## PROBLEM DESCRIPTION
Nothing in the records may be altered; repeat them exactly.

-- Opening Marker --

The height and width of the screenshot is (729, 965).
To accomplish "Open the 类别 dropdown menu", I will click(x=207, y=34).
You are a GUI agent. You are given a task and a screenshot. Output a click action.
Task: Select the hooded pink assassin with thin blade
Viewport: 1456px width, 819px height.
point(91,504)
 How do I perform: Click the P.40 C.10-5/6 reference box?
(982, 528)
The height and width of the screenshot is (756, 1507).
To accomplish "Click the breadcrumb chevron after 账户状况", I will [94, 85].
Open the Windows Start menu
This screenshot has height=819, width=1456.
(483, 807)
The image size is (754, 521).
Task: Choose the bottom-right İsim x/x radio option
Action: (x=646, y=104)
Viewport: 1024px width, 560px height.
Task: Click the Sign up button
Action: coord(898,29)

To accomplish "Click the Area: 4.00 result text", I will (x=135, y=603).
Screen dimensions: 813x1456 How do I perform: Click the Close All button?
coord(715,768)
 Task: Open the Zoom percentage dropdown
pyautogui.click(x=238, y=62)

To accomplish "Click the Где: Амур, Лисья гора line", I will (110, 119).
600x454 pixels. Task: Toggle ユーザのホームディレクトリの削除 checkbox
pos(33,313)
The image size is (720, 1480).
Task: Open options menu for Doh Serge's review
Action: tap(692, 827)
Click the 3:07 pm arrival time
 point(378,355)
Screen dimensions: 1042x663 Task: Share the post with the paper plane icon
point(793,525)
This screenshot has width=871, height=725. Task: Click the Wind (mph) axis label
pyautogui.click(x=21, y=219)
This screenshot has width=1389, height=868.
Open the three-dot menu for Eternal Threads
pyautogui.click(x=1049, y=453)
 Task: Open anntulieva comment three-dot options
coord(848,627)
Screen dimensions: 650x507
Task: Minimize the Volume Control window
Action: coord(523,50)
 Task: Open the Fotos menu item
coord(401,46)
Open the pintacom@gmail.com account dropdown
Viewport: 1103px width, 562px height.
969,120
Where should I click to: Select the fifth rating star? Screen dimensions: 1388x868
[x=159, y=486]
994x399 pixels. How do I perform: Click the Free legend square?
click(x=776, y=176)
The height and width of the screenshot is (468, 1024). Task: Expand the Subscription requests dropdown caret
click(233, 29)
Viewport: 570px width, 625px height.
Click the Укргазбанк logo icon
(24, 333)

-- Closing Marker --

## EXERCISE RESULT
The height and width of the screenshot is (729, 965).
To accomplish "Open the 类别 dropdown menu", I will click(x=207, y=34).
You are a GUI agent. You are given a task and a screenshot. Output a click action.
Task: Select the hooded pink assassin with thin blade
Viewport: 1456px width, 819px height.
point(91,504)
 How do I perform: Click the P.40 C.10-5/6 reference box?
(982, 528)
The height and width of the screenshot is (756, 1507).
To accomplish "Click the breadcrumb chevron after 账户状况", I will [94, 85].
Open the Windows Start menu
This screenshot has height=819, width=1456.
(483, 807)
The image size is (754, 521).
Task: Choose the bottom-right İsim x/x radio option
Action: (x=646, y=104)
Viewport: 1024px width, 560px height.
Task: Click the Sign up button
Action: coord(898,29)

To accomplish "Click the Area: 4.00 result text", I will (x=135, y=603).
Screen dimensions: 813x1456 How do I perform: Click the Close All button?
coord(715,768)
 Task: Open the Zoom percentage dropdown
pyautogui.click(x=238, y=62)

To accomplish "Click the Где: Амур, Лисья гора line", I will (110, 119).
600x454 pixels. Task: Toggle ユーザのホームディレクトリの削除 checkbox
pos(33,313)
The image size is (720, 1480).
Task: Open options menu for Doh Serge's review
Action: tap(692, 827)
Click the 3:07 pm arrival time
 point(378,355)
Screen dimensions: 1042x663 Task: Share the post with the paper plane icon
point(793,525)
This screenshot has width=871, height=725. Task: Click the Wind (mph) axis label
pyautogui.click(x=21, y=219)
This screenshot has width=1389, height=868.
Open the three-dot menu for Eternal Threads
pyautogui.click(x=1049, y=453)
 Task: Open anntulieva comment three-dot options
coord(848,627)
Screen dimensions: 650x507
Task: Minimize the Volume Control window
Action: coord(523,50)
 Task: Open the Fotos menu item
coord(401,46)
Open the pintacom@gmail.com account dropdown
Viewport: 1103px width, 562px height.
969,120
Where should I click to: Select the fifth rating star? Screen dimensions: 1388x868
[x=159, y=486]
994x399 pixels. How do I perform: Click the Free legend square?
click(x=776, y=176)
The height and width of the screenshot is (468, 1024). Task: Expand the Subscription requests dropdown caret
click(233, 29)
Viewport: 570px width, 625px height.
Click the Укргазбанк logo icon
(24, 333)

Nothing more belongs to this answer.